The two isoforms of GABABR1 (R1a and R1b) differ by two SDs in the N terminus of R1a, which are absent in R1b (Bettler and Tiao, 2006). Neurons expressing receptors with the BBS (RBBS) were labeled using biotinylated α-BgTx (α-BgTx-B), to which QD655-streptavidin (QD) can subsequently bind (Figure 1A). This reaction labeled both R1 subunits to equal extent and was highly specific as neurons transfected with cDNAs encoding for either eGFP or wild-type GABABRs (lacking a BBS) failed to bind QDs; moreover, incubating neurons with biotin-free α-Bgtx also failed to bind QD655 (<1% of control; Figures 1B and S1), thereby validating the use of the BBS for real-time labeling of GABABRs with QDs.

The extent of recombinant GABABR expression in transfected neurons was assessed from K+ currents evoked by 10 or 100 μM baclofen. No difference in current density was observed between neurons expressing GABABR1aBBSR2 with untransfected or eGFP-only controls at 2, 5, and 7 days post-transfection (p > 0.05; one-way ANOVA; Figures S2A and S2B), indicating there is no functional overexpression of cell surface GABABRs coupled to inwardly rectifying K+ (Kir) channels, even though levels of intracellular receptor were higher in GABABR1aBBSR2-expressing neurons (p < 0.05; Figure S2C). This lack of functional overexpression could also reflect a limited supply of G proteins and/or Kir channels. However, beyond 7 days post-transfection, a trend toward increased baclofen-activated K+ currents is observed in transfected cells compared to controls. As our studies are conducted before this time point, any receptor overexpression would not confound the results. Furthermore, a similar time profile for GABABR expression in neurons was obtained with R1bBBSR2 (Figures S2A and S2B).

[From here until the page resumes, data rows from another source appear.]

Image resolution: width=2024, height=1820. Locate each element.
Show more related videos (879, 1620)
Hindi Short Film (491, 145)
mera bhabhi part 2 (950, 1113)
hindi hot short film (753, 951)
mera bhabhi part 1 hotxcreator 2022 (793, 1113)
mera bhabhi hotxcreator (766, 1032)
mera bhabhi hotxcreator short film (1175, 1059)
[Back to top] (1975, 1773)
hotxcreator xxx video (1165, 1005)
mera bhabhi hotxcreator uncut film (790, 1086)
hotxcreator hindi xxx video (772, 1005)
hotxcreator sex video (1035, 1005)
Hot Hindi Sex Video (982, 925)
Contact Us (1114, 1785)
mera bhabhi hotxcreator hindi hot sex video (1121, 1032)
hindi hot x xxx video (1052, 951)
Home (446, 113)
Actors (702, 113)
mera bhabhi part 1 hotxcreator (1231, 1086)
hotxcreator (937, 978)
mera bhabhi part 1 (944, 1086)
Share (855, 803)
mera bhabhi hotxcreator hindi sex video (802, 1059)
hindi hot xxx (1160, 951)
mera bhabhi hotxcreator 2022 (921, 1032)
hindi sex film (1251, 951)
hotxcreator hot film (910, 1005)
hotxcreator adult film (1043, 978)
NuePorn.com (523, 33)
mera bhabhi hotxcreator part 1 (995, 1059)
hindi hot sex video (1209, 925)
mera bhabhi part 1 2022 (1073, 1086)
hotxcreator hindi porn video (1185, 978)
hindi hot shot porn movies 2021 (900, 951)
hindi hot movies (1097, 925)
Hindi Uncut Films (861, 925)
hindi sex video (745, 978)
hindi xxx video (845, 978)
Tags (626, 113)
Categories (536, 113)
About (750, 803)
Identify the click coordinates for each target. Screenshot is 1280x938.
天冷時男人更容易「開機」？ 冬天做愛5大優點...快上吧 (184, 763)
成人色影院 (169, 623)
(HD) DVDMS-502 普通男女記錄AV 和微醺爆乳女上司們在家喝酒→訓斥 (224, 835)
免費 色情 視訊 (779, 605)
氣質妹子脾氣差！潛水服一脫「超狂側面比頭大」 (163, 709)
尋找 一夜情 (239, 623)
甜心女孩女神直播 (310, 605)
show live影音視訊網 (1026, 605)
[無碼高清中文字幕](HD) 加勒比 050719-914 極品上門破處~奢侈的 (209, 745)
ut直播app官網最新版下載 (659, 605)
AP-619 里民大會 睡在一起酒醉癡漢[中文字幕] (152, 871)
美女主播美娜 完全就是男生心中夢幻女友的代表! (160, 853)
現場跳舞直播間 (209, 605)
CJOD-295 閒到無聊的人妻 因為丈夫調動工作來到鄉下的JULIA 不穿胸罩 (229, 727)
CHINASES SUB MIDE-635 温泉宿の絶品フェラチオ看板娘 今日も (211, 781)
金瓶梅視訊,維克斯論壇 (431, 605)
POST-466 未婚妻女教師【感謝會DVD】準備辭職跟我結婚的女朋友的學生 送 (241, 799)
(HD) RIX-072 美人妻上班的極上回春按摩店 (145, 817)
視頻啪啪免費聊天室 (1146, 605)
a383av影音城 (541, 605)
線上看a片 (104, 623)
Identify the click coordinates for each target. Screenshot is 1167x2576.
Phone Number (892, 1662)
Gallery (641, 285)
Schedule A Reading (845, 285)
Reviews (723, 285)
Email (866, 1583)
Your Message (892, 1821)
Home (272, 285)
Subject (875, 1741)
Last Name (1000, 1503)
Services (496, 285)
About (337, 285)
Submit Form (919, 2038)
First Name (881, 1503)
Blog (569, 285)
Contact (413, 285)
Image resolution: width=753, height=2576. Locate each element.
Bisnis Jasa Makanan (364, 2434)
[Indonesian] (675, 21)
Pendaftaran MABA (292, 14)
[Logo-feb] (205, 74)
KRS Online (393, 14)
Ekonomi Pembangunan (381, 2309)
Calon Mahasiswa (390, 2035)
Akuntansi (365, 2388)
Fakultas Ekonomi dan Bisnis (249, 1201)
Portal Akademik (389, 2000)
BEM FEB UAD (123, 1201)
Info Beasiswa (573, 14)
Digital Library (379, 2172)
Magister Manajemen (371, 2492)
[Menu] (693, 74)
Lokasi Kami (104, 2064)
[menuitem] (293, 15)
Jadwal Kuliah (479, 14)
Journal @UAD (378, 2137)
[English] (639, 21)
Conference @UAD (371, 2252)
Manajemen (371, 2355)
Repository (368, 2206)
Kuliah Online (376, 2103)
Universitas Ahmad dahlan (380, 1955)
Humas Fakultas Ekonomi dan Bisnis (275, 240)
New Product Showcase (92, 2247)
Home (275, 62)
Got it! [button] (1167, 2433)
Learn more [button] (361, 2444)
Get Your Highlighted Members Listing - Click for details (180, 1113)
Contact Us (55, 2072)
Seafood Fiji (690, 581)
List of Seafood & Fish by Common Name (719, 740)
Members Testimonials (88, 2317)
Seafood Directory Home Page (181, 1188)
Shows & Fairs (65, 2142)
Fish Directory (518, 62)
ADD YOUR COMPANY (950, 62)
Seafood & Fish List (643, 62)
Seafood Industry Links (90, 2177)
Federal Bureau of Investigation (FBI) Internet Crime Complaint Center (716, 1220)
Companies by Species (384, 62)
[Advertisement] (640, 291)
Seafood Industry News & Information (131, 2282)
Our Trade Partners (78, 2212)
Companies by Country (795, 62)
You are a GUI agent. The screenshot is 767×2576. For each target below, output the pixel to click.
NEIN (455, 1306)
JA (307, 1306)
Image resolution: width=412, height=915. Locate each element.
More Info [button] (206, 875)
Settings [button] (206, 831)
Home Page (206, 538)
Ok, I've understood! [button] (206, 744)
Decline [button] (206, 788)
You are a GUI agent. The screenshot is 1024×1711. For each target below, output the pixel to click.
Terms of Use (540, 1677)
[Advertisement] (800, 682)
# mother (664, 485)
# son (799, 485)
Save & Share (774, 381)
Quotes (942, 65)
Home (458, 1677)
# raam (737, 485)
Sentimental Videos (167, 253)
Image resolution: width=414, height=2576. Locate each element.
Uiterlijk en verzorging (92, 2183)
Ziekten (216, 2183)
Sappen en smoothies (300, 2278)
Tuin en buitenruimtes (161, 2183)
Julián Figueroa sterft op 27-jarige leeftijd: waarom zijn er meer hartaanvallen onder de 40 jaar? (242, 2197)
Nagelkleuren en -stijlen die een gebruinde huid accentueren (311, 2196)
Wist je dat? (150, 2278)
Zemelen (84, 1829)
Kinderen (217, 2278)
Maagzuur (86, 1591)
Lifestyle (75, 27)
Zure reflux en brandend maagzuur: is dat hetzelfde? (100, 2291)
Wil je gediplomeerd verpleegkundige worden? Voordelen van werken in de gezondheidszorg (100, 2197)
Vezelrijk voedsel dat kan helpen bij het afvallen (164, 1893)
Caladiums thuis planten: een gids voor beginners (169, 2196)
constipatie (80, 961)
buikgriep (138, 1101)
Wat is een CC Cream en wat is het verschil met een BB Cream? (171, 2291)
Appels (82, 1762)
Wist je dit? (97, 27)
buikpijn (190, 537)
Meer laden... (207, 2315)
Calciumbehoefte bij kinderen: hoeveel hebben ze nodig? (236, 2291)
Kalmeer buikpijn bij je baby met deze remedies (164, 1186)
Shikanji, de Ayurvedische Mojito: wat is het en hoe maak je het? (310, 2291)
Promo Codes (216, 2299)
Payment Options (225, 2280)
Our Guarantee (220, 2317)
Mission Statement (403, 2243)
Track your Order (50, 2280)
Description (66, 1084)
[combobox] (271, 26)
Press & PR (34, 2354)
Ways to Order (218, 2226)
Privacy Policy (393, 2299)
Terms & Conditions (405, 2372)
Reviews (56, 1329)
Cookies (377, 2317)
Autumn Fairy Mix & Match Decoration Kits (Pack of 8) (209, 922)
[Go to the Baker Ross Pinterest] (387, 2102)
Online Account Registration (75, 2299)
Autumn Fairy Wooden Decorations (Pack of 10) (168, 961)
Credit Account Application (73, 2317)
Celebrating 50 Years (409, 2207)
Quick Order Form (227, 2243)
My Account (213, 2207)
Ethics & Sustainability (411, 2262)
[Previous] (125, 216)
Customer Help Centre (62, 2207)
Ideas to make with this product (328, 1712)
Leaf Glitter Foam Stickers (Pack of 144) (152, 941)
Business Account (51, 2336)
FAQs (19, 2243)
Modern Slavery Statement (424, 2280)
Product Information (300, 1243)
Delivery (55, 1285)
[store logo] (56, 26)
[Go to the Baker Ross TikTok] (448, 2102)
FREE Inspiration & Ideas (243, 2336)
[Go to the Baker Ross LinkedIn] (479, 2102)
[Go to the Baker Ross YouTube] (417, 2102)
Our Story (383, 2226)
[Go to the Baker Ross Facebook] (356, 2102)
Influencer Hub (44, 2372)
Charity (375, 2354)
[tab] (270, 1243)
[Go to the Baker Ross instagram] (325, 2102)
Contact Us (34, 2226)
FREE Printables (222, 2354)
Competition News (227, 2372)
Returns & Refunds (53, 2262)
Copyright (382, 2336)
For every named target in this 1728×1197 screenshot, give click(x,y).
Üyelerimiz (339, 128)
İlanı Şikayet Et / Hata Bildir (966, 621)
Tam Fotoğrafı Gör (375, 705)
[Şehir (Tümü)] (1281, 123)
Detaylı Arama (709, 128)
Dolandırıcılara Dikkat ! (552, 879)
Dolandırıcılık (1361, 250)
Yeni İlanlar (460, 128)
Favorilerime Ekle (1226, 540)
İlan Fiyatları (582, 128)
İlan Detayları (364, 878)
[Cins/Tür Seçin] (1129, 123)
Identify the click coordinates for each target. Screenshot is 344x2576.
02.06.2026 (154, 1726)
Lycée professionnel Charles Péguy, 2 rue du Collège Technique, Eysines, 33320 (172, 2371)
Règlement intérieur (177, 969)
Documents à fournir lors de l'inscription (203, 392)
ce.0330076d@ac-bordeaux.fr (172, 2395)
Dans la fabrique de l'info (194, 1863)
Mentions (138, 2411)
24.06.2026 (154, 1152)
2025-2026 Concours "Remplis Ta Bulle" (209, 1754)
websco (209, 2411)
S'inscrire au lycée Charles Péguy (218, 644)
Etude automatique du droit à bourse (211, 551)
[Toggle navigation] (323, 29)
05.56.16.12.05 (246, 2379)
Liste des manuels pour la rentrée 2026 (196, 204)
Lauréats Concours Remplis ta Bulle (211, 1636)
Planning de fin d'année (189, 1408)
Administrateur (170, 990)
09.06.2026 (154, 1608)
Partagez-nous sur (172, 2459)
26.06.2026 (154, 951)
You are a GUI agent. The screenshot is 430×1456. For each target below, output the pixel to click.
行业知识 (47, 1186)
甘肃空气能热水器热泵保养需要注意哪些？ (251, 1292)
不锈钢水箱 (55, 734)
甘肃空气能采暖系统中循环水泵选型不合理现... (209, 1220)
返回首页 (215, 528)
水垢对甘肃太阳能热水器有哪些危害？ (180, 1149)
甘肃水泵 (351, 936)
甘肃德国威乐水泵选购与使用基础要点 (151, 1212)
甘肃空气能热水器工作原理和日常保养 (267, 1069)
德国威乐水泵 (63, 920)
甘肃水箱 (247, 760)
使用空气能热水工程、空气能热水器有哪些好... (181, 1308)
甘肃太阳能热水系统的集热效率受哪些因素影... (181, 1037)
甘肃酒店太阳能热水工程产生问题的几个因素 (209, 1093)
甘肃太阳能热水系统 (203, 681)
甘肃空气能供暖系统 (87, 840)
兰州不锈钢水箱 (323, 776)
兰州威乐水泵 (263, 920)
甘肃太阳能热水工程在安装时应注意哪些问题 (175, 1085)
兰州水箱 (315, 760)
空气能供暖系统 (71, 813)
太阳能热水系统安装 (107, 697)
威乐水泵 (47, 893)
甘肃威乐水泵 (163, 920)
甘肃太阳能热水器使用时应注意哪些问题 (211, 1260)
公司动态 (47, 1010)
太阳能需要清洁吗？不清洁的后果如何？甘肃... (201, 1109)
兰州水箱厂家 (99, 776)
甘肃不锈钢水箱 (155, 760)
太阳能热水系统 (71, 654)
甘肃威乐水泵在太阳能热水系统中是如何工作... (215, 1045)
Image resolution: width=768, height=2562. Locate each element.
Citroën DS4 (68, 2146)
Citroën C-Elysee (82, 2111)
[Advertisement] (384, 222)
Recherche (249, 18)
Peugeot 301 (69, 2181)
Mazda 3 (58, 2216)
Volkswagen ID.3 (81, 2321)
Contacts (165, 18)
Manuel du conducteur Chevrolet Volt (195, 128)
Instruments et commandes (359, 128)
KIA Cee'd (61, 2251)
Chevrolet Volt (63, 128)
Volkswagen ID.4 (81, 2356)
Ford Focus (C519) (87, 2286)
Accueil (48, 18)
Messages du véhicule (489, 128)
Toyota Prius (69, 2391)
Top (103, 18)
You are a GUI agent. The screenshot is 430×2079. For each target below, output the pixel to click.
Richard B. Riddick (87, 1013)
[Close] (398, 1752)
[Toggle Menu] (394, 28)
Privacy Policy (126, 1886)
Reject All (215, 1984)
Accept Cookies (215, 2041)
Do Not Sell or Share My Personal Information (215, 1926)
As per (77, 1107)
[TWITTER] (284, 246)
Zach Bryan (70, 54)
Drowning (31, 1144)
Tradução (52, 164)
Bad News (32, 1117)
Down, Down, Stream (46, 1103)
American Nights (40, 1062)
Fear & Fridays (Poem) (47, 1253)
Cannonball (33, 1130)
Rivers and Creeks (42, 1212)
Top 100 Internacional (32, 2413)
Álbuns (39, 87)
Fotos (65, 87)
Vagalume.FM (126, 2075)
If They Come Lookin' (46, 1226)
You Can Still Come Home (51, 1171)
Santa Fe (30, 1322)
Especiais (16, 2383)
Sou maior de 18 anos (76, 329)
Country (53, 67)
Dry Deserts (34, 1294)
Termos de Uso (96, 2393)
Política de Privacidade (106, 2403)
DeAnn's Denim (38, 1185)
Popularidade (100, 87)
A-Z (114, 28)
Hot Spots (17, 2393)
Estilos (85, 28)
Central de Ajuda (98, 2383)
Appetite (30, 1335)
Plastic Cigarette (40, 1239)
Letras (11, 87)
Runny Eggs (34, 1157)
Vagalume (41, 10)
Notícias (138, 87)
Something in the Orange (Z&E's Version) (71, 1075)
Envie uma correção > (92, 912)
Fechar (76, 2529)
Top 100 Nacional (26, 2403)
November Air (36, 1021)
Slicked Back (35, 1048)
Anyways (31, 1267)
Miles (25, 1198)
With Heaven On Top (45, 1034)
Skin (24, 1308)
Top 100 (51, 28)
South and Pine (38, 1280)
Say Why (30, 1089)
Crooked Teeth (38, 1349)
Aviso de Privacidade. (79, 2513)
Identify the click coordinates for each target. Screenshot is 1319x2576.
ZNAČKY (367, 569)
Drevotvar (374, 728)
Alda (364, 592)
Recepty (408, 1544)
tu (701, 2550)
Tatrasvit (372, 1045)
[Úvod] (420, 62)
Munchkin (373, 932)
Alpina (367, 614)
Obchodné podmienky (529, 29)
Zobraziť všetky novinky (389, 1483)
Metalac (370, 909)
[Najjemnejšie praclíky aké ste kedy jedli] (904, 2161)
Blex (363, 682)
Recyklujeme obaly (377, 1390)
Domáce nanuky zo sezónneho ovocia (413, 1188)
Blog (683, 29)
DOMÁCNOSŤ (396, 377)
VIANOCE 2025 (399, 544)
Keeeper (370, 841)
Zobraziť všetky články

Labeling of cell surface GABABR1aBBSR2 and R1bBBSR2 (termed R1aR2 and R1bR2) expressed in cultured hippocampal neurons revealed lateral mobilities with a range of diffusion coefficients and confinement properties. R1aR2 were more mobile, traversing longer and less-confined tracks compared to the compact trajectories of R1bR2s (Figure 1C; Movie S1). Consistent with these profiles, R1aR2 display higher median diffusion coefficients (D; Table S1; p < 0.001, Kolmogorov-Smirnov [KS] test; Figures 1D and 1E) and are less confined (increased mean square displacement [MSD] plots; Figure 1D, inset) compared to R1bR2. Thus, under basal conditions, these receptors exhibit distinct diffusion profiles, highlighting an important role for the SDs present only in R1a.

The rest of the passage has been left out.